Giving the judgment of the Court, Rimer LJ said at [38]-[39]:
“38. The proposition is that a guarantee will be treated as in the ‘specific contract’ class if, at the time it is given, the relationship between principal and creditor is governed by a contract of which the guarantor knows the terms. In such a case, the guarantee will be regarded as given on the faith of that contract, and as being confined to ‘seeing to’ the principal’s due performance of it. So put, the proposition is dependent exclusively upon the guarantor alone having knowledge of the contractual terms; and, as I follow it, as having the mechanistic effect of turning every guarantee, however expressed, into a ‘specific contract’ guarantee.
39. The proposition is wrong. A guarantee is merely a particular type of contract. The relevant question – in this as in every case – is ‘what is the nature of the guarantee obligation that the guarantor has assumed?’ That is the question that Phillips J, in the Mystery of Mercers case, recognised as the critical one. It is the question that in St Microelectronics NV v. Condor Insurance Ltd [2006] EWHC 977 (Comm); [2006] Lloyd’s Law Reports Vol 2 525, at paragraph 36, Christopher Clarke J said underlies all cases such as this; and it is the question that the judge also asked himself in paragraph 92 of his judgment in this case.
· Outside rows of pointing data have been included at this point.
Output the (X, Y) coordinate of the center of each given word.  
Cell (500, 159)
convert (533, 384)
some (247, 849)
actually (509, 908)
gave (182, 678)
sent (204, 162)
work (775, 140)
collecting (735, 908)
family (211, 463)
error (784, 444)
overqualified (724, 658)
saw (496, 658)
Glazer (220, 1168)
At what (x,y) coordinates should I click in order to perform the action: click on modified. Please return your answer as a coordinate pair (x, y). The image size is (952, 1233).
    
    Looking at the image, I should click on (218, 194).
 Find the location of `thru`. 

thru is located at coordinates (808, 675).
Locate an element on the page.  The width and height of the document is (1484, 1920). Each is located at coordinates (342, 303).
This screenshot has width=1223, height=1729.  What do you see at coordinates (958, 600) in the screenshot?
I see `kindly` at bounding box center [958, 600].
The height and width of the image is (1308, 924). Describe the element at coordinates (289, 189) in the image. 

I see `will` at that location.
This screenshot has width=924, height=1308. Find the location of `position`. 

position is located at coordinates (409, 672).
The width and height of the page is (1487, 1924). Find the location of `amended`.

The answer to the question turns on the interpretation of the guarantee, as to which there are no special rules. A guarantor is likely in most cases to know the nature of the business relationship between the principal and the creditor. So is the creditor. But proof of such knowledge by either or both parties to the guarantee does not, by itself, tell you anything conclusive about the nature, terms or intended effect of the guarantee. That depends upon the true interpretation of its language, an inquiry involving ‘the ascertainment of the meaning which the document would convey to a reasonable person having all the background knowledge which would reasonably have been available to the parties in the situation in which they were at the time of the contract’ (Investors Compensation Scheme Ltd v. West Bromwich Building Society [1998] 1 WLR 896, at 912, per Lord Hoffmann). In engaging in such an inquiry, it may well be appropriate to have regard to the commercial arrangements which were at the time in place between the principal and the creditor, which will form part of the background against which the guarantee is given. But the proposition that the interpretation of the guarantee is conclusively dictated by knowledge that the guarantor may alone have had is inconsistent with the now well-settled approach to the construction of written instruments, including guarantees, and is wrong.”